_RECORDS FOR THIS TASK_

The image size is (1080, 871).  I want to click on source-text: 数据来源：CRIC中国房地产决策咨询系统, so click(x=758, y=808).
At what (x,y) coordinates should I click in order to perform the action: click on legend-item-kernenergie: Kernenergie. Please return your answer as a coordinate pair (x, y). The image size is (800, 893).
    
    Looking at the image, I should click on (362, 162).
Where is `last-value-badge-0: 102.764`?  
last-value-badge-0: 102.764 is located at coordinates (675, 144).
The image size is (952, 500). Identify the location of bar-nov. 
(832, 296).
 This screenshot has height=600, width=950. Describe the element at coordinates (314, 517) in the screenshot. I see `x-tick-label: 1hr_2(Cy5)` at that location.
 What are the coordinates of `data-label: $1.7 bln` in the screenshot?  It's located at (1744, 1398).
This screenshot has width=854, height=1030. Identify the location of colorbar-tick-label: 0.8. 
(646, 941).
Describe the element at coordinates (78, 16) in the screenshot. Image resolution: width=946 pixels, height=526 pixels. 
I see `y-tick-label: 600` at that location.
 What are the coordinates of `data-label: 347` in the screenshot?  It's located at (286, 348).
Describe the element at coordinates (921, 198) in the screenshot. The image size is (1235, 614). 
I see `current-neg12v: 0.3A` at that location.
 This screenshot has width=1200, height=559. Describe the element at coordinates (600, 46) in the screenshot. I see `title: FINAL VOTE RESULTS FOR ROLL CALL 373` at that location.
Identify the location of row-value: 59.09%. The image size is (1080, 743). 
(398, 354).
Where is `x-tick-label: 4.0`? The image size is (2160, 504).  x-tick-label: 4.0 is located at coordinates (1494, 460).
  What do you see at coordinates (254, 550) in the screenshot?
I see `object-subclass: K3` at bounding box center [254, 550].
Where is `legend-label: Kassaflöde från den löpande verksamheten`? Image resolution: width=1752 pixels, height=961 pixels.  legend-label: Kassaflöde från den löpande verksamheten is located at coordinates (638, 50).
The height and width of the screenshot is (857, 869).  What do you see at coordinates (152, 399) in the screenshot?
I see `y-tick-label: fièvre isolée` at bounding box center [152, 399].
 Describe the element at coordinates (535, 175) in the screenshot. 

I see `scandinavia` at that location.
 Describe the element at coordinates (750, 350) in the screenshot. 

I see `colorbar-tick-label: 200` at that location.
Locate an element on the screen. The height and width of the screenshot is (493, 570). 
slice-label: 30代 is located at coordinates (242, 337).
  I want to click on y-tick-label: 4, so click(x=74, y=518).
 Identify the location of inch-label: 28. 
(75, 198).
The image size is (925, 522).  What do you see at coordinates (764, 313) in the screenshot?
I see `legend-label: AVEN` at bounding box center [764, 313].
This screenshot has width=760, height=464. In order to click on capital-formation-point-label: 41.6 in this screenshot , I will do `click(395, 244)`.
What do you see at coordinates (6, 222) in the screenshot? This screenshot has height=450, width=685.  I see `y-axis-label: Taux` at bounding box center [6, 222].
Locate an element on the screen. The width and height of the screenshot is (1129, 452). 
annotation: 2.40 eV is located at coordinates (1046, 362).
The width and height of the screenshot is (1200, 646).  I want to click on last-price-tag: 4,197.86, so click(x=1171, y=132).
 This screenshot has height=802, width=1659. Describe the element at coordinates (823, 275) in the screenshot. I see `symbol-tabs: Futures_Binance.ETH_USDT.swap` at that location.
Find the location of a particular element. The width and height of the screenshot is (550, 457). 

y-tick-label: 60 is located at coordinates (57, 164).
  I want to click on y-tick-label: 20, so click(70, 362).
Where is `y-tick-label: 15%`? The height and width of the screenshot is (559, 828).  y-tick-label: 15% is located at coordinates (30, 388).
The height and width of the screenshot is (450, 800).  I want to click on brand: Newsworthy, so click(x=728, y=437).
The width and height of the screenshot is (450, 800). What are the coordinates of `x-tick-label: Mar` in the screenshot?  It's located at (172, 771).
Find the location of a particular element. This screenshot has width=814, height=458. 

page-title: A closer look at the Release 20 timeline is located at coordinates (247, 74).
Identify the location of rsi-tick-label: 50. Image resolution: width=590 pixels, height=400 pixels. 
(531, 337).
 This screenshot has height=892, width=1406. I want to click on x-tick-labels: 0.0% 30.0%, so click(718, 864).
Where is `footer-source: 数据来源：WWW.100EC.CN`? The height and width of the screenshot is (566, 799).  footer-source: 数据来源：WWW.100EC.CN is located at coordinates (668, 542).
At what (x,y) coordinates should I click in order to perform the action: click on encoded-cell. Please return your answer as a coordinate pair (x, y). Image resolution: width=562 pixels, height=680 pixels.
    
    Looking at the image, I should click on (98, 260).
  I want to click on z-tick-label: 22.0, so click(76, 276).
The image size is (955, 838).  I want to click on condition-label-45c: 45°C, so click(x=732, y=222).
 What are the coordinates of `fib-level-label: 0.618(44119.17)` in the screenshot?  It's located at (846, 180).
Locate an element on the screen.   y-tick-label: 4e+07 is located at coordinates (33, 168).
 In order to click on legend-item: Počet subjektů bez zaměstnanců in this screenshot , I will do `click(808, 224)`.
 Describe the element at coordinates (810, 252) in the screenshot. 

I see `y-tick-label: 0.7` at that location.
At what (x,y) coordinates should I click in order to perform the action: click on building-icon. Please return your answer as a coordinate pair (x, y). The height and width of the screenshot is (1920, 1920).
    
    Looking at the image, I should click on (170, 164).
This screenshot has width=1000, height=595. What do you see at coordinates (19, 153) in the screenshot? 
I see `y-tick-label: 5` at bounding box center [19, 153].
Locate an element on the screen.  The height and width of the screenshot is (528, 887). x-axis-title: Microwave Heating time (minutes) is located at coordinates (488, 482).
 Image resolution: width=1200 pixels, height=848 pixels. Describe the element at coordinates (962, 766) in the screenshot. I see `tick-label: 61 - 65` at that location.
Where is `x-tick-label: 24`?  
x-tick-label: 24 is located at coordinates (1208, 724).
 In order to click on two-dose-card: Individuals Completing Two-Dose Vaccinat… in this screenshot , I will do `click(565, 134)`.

_DESCRIPTION OF THE TASK_
Render the data above as a JSON list of strings, one string per line, leaving out blank lines.

_RESULT_
[
  "The image size is (1080, 871).  I want to click on source-text: 数据来源：CRIC中国房地产决策咨询系统, so click(x=758, y=808).",
  "At what (x,y) coordinates should I click in order to perform the action: click on legend-item-kernenergie: Kernenergie. Please return your answer as a coordinate pair (x, y). The image size is (800, 893).",
  "    Looking at the image, I should click on (362, 162).",
  "Where is `last-value-badge-0: 102.764`?  ",
  "last-value-badge-0: 102.764 is located at coordinates (675, 144).",
  "The image size is (952, 500). Identify the location of bar-nov. ",
  "(832, 296).",
  " This screenshot has height=600, width=950. Describe the element at coordinates (314, 517) in the screenshot. I see `x-tick-label: 1hr_2(Cy5)` at that location.",
  " What are the coordinates of `data-label: $1.7 bln` in the screenshot?  It's located at (1744, 1398).",
  "This screenshot has width=854, height=1030. Identify the location of colorbar-tick-label: 0.8. ",
  "(646, 941).",
  "Describe the element at coordinates (78, 16) in the screenshot. Image resolution: width=946 pixels, height=526 pixels. ",
  "I see `y-tick-label: 600` at that location.",
  " What are the coordinates of `data-label: 347` in the screenshot?  It's located at (286, 348).",
  "Describe the element at coordinates (921, 198) in the screenshot. The image size is (1235, 614). ",
  "I see `current-neg12v: 0.3A` at that location.",
  " This screenshot has width=1200, height=559. Describe the element at coordinates (600, 46) in the screenshot. I see `title: FINAL VOTE RESULTS FOR ROLL CALL 373` at that location.",
  "Identify the location of row-value: 59.09%. The image size is (1080, 743). ",
  "(398, 354).",
  "Where is `x-tick-label: 4.0`? The image size is (2160, 504).  x-tick-label: 4.0 is located at coordinates (1494, 460).",
  "  What do you see at coordinates (254, 550) in the screenshot?",
  "I see `object-subclass: K3` at bounding box center [254, 550].",
  "Where is `legend-label: Kassaflöde från den löpande verksamheten`? Image resolution: width=1752 pixels, height=961 pixels.  legend-label: Kassaflöde från den löpande verksamheten is located at coordinates (638, 50).",
  "The height and width of the screenshot is (857, 869).  What do you see at coordinates (152, 399) in the screenshot?",
  "I see `y-tick-label: fièvre isolée` at bounding box center [152, 399].",
  " Describe the element at coordinates (535, 175) in the screenshot. ",
  "I see `scandinavia` at that location.",
  " Describe the element at coordinates (750, 350) in the screenshot. ",
  "I see `colorbar-tick-label: 200` at that location.",
  "Locate an element on the screen. The height and width of the screenshot is (493, 570). ",
  "slice-label: 30代 is located at coordinates (242, 337).",
  "  I want to click on y-tick-label: 4, so click(x=74, y=518).",
  " Identify the location of inch-label: 28. ",
  "(75, 198).",
  "The image size is (925, 522).  What do you see at coordinates (764, 313) in the screenshot?",
  "I see `legend-label: AVEN` at bounding box center [764, 313].",
  "This screenshot has width=760, height=464. In order to click on capital-formation-point-label: 41.6 in this screenshot , I will do `click(395, 244)`.",
  "What do you see at coordinates (6, 222) in the screenshot? This screenshot has height=450, width=685.  I see `y-axis-label: Taux` at bounding box center [6, 222].",
  "Locate an element on the screen. The width and height of the screenshot is (1129, 452). ",
  "annotation: 2.40 eV is located at coordinates (1046, 362).",
  "The width and height of the screenshot is (1200, 646).  I want to click on last-price-tag: 4,197.86, so click(x=1171, y=132).",
  " This screenshot has height=802, width=1659. Describe the element at coordinates (823, 275) in the screenshot. I see `symbol-tabs: Futures_Binance.ETH_USDT.swap` at that location.",
  "Find the location of a particular element. The width and height of the screenshot is (550, 457). ",
  "y-tick-label: 60 is located at coordinates (57, 164).",
  "  I want to click on y-tick-label: 20, so click(70, 362).",
  "Where is `y-tick-label: 15%`? The height and width of the screenshot is (559, 828).  y-tick-label: 15% is located at coordinates (30, 388).",
  "The height and width of the screenshot is (450, 800).  I want to click on brand: Newsworthy, so click(x=728, y=437).",
  "The width and height of the screenshot is (450, 800). What are the coordinates of `x-tick-label: Mar` in the screenshot?  It's located at (172, 771).",
  "Find the location of a particular element. This screenshot has width=814, height=458. ",
  "page-title: A closer look at the Release 20 timeline is located at coordinates (247, 74).",
  "Identify the location of rsi-tick-label: 50. Image resolution: width=590 pixels, height=400 pixels. ",
  "(531, 337).",
  " This screenshot has height=892, width=1406. I want to click on x-tick-labels: 0.0% 30.0%, so click(718, 864).",
  "Where is `footer-source: 数据来源：WWW.100EC.CN`? The height and width of the screenshot is (566, 799).  footer-source: 数据来源：WWW.100EC.CN is located at coordinates (668, 542).",
  "At what (x,y) coordinates should I click in order to perform the action: click on encoded-cell. Please return your answer as a coordinate pair (x, y). Image resolution: width=562 pixels, height=680 pixels.",
  "    Looking at the image, I should click on (98, 260).",
  "  I want to click on z-tick-label: 22.0, so click(76, 276).",
  "The image size is (955, 838).  I want to click on condition-label-45c: 45°C, so click(x=732, y=222).",
  " What are the coordinates of `fib-level-label: 0.618(44119.17)` in the screenshot?  It's located at (846, 180).",
  "Locate an element on the screen.   y-tick-label: 4e+07 is located at coordinates (33, 168).",
  " In order to click on legend-item: Počet subjektů bez zaměstnanců in this screenshot , I will do `click(808, 224)`.",
  " Describe the element at coordinates (810, 252) in the screenshot. ",
  "I see `y-tick-label: 0.7` at that location.",
  "At what (x,y) coordinates should I click in order to perform the action: click on building-icon. Please return your answer as a coordinate pair (x, y). The height and width of the screenshot is (1920, 1920).",
  "    Looking at the image, I should click on (170, 164).",
  "This screenshot has width=1000, height=595. What do you see at coordinates (19, 153) in the screenshot? ",
  "I see `y-tick-label: 5` at bounding box center [19, 153].",
  "Locate an element on the screen.  The height and width of the screenshot is (528, 887). x-axis-title: Microwave Heating time (minutes) is located at coordinates (488, 482).",
  " Image resolution: width=1200 pixels, height=848 pixels. Describe the element at coordinates (962, 766) in the screenshot. I see `tick-label: 61 - 65` at that location.",
  "Where is `x-tick-label: 24`?  ",
  "x-tick-label: 24 is located at coordinates (1208, 724).",
  " In order to click on two-dose-card: Individuals Completing Two-Dose Vaccinat… in this screenshot , I will do `click(565, 134)`."
]